Recorded data:

[start]

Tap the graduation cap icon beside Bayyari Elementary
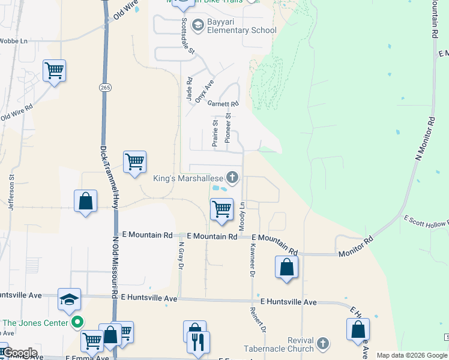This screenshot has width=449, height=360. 197,25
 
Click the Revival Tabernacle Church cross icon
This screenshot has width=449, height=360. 323,343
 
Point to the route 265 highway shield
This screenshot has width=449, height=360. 105,88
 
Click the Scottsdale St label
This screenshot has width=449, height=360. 188,36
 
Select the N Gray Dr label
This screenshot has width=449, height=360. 181,255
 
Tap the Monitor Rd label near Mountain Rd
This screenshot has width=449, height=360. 356,247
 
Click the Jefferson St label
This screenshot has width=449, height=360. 11,192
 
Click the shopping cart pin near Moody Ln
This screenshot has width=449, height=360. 221,209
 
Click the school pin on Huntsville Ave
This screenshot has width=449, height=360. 69,299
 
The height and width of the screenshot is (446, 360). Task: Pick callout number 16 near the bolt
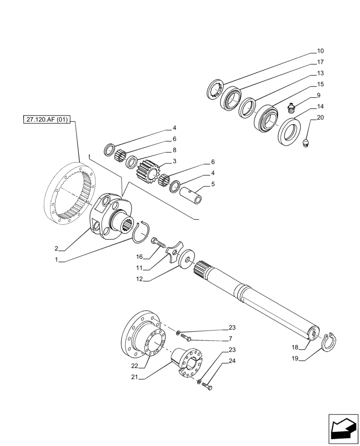pos(139,257)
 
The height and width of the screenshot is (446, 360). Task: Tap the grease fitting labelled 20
pos(306,144)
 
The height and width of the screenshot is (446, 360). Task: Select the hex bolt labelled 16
pos(158,243)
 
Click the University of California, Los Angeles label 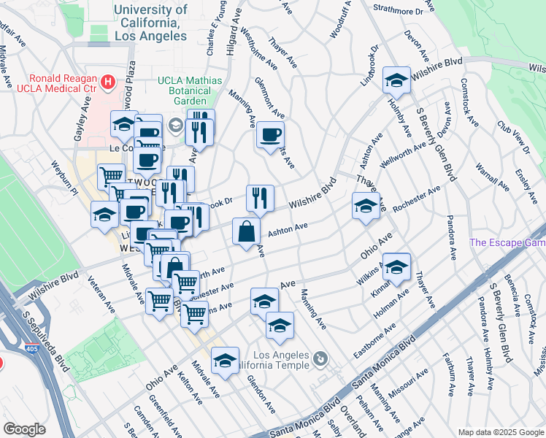click(x=150, y=22)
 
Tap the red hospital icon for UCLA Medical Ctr click(x=109, y=81)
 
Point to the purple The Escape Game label click(x=507, y=243)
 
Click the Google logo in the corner click(x=25, y=429)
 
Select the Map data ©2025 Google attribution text click(x=501, y=432)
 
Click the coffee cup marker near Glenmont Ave click(x=270, y=135)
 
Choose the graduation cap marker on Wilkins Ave click(x=396, y=267)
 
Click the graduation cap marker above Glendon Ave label click(x=226, y=361)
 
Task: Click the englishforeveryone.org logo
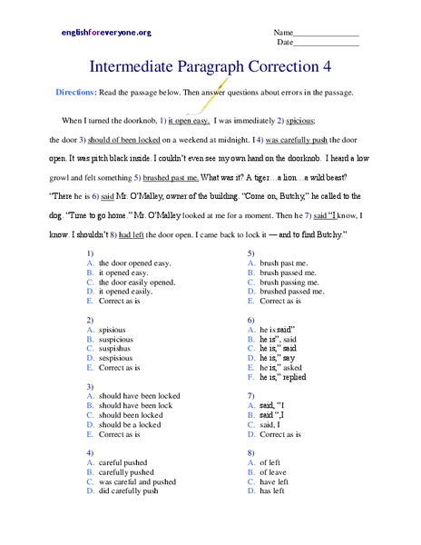pyautogui.click(x=105, y=33)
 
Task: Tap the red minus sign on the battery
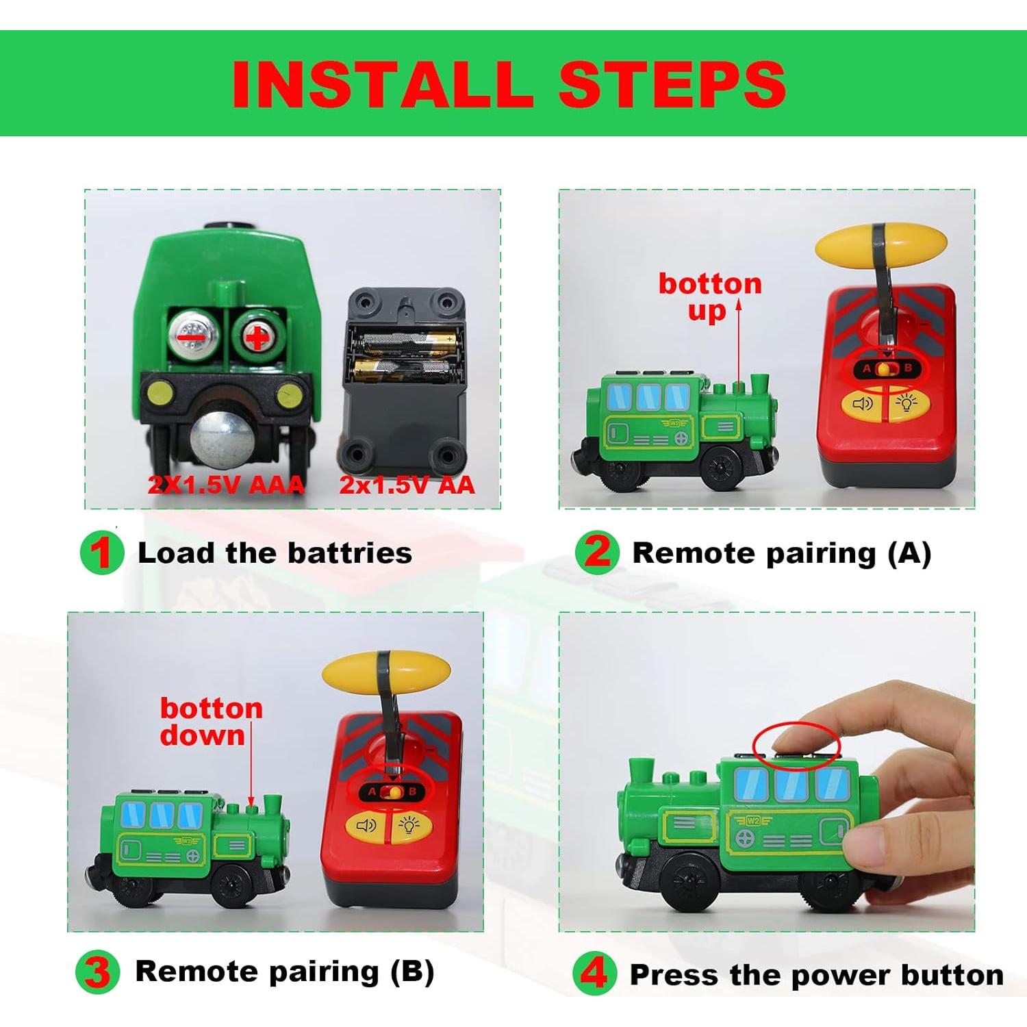click(x=191, y=337)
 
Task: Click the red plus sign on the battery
click(x=257, y=337)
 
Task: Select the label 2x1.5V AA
click(x=407, y=485)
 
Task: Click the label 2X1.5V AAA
click(x=226, y=485)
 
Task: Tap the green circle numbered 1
click(x=101, y=553)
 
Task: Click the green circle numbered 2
click(x=597, y=552)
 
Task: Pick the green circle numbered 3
click(x=97, y=972)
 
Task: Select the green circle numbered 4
click(x=594, y=973)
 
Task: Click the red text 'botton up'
click(x=709, y=296)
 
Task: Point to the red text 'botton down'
click(x=210, y=722)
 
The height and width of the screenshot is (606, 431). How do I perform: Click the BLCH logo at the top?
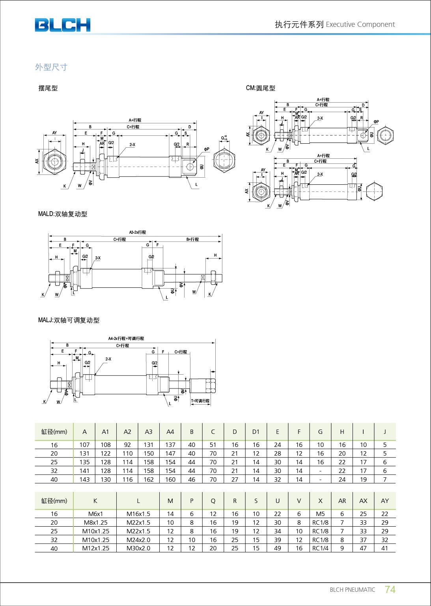pyautogui.click(x=62, y=25)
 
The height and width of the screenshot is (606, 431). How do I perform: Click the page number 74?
pyautogui.click(x=390, y=589)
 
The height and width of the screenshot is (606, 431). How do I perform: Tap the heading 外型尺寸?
pyautogui.click(x=51, y=67)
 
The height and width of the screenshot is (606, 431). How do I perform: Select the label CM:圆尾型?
pyautogui.click(x=260, y=88)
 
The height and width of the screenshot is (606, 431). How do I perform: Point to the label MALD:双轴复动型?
pyautogui.click(x=62, y=214)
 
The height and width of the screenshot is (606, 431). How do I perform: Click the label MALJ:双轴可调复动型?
pyautogui.click(x=69, y=320)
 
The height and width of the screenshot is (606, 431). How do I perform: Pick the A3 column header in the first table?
pyautogui.click(x=148, y=432)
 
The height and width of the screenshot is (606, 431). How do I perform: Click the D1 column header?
pyautogui.click(x=256, y=432)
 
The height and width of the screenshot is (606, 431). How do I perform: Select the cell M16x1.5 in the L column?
pyautogui.click(x=138, y=514)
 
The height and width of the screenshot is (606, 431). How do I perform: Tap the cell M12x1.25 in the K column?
pyautogui.click(x=95, y=548)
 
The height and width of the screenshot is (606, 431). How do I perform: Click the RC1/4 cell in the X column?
pyautogui.click(x=320, y=548)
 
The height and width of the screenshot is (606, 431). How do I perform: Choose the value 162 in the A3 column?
pyautogui.click(x=148, y=480)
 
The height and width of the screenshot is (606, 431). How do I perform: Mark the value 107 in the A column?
pyautogui.click(x=84, y=445)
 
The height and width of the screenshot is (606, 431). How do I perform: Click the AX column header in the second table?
pyautogui.click(x=363, y=501)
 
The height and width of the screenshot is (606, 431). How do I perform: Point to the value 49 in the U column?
pyautogui.click(x=277, y=548)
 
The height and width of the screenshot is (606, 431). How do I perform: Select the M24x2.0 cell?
pyautogui.click(x=138, y=540)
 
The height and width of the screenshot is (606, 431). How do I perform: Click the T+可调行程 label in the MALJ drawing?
pyautogui.click(x=200, y=401)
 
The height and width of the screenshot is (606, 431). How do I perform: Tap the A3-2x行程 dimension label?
pyautogui.click(x=137, y=232)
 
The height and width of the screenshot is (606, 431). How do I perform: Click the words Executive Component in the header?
pyautogui.click(x=360, y=24)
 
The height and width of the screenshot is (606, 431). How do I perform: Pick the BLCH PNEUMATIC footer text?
pyautogui.click(x=352, y=590)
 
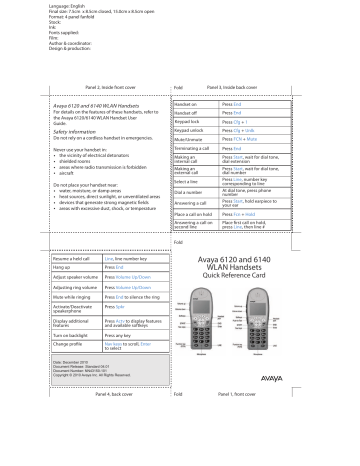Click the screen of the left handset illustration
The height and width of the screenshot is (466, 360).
232,312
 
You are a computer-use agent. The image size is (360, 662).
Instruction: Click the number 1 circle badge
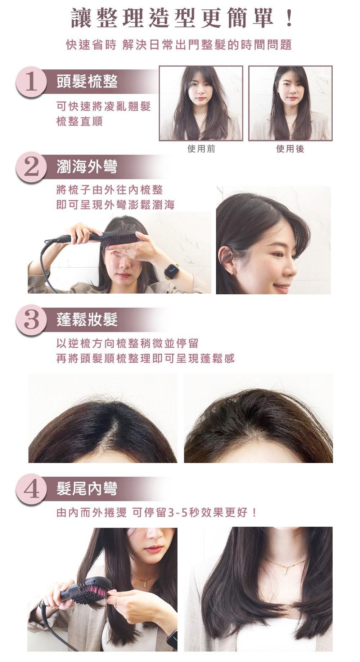coord(31,82)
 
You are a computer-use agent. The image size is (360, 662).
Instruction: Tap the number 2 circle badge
coord(31,168)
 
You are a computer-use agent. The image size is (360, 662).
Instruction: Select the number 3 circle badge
coord(31,320)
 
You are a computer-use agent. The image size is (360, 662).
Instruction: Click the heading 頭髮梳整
coord(87,82)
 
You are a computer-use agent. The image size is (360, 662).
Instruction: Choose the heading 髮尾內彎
coord(87,489)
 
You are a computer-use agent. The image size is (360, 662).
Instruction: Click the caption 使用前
coord(201,149)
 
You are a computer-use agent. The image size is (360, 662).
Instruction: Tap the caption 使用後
coord(290,149)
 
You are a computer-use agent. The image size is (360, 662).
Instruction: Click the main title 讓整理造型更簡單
coord(172,19)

[end]

Directions for this task: Copy the lines from the line with "Select the N Gray Dr label" up to and including the line with "pos(158,243)", leaving the pictures out of your copy.

Worked answer:
Select the N Gray Dr label
This screenshot has width=449, height=360. 181,255
 
Tap the Monitor Rd label near Mountain Rd
This screenshot has width=449, height=360. 356,247
 
Click the Jefferson St label
This screenshot has width=449, height=360. 11,192
 
Click the shopping cart pin near Moody Ln
This screenshot has width=449, height=360. 221,209
 
Click the school pin on Huntsville Ave
This screenshot has width=449, height=360. 69,299
 
The height and width of the screenshot is (446, 360). Task: Pick callout number 16 near the bolt
pos(139,257)
 
The height and width of the screenshot is (446, 360). Task: Tap the grease fitting labelled 20
pos(306,144)
 
The height and width of the screenshot is (446, 360). Task: Select the hex bolt labelled 16
pos(158,243)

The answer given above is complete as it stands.